Ipertensione portale
L'ipertensione portale si distingue in 3 tipi principali: sovraepatica, intraepatica e preepatica a seconda della sede del presunto ostacolo comportante un aumento della resistenza vascolare al deflusso splancnico.
Ipertensione sovraepatica
L'ipertensione sovraepatica può essere dovuta a un'occlusione, parziale o totale, acuta o cronica, della vena cava inferiore in corrispondenza o al di sopra dello sbocco delle vene sovraepatiche, o a un'occlusione delle vene sovraepatiche e le loro tributarie.
Ipertensione intraepatica
La causa più comune è la cirrosi epatica, dove l'aumentata resistenza vascolare è a livello sinusoidale. Prevalentemente presinusoidale è l'ipertensione portale nelle epatiti granulomatose diffuse, nella schistosomiasi e nella fibrosi epatica congenita. Di tipo postsinusoidale è il blocco nella veno-occlusiva.
Ipertensione preepatica
È di regola legata a un'occlusione, per lo più trombotica, del tronco principale della vena porta.

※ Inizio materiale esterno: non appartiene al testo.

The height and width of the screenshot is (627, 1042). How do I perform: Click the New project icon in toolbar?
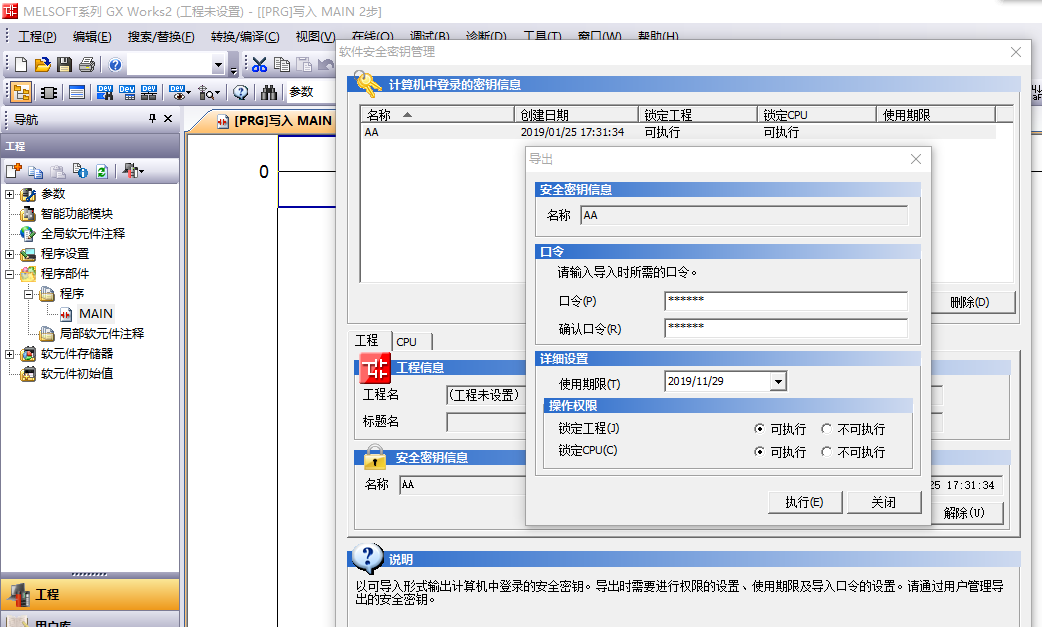click(20, 65)
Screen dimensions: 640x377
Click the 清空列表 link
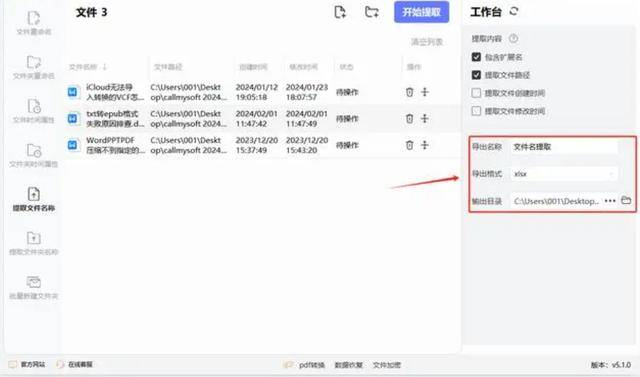[427, 42]
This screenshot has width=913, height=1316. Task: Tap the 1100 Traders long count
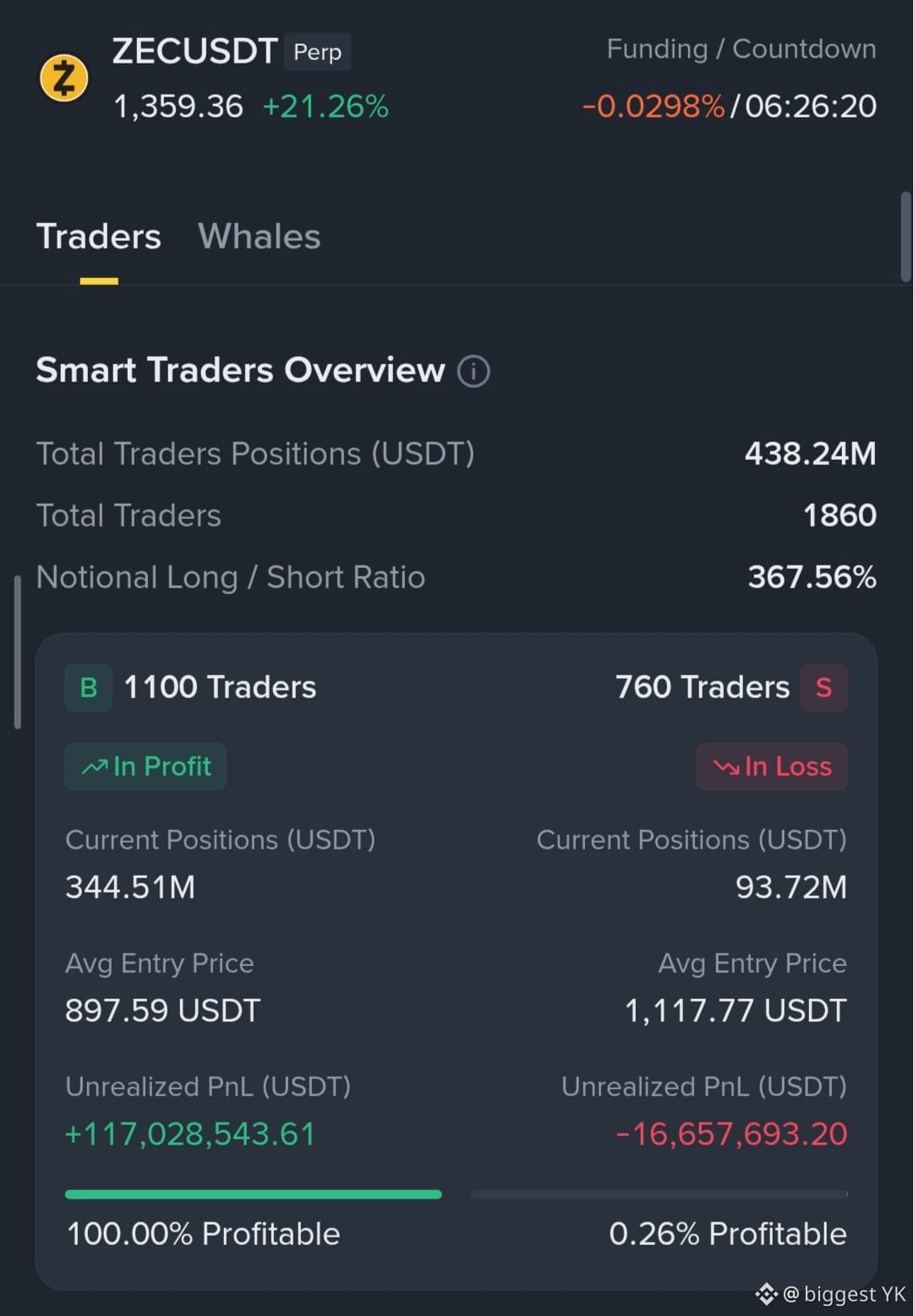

In questa categoria può rientrare anche l'ipertensione portale da aumentato flusso sanguigno splenico e portale, come può aversi nelle splenomegalie fibrocongestizie, in talune cirrosi con splenomegalia e nei rari casi di fistola arterio-venosa epato-portale.
Le conseguenze anatomofunzionali dell'ipertensione portale sono principalmente rappresentate dallo sviluppo di circoli collaterali porto sistemici, dallo shunt diretto di sangue portale nelle cave, dalla congestione dei visceri addominali, dall'ascite e dalle varici gastro-esofagee.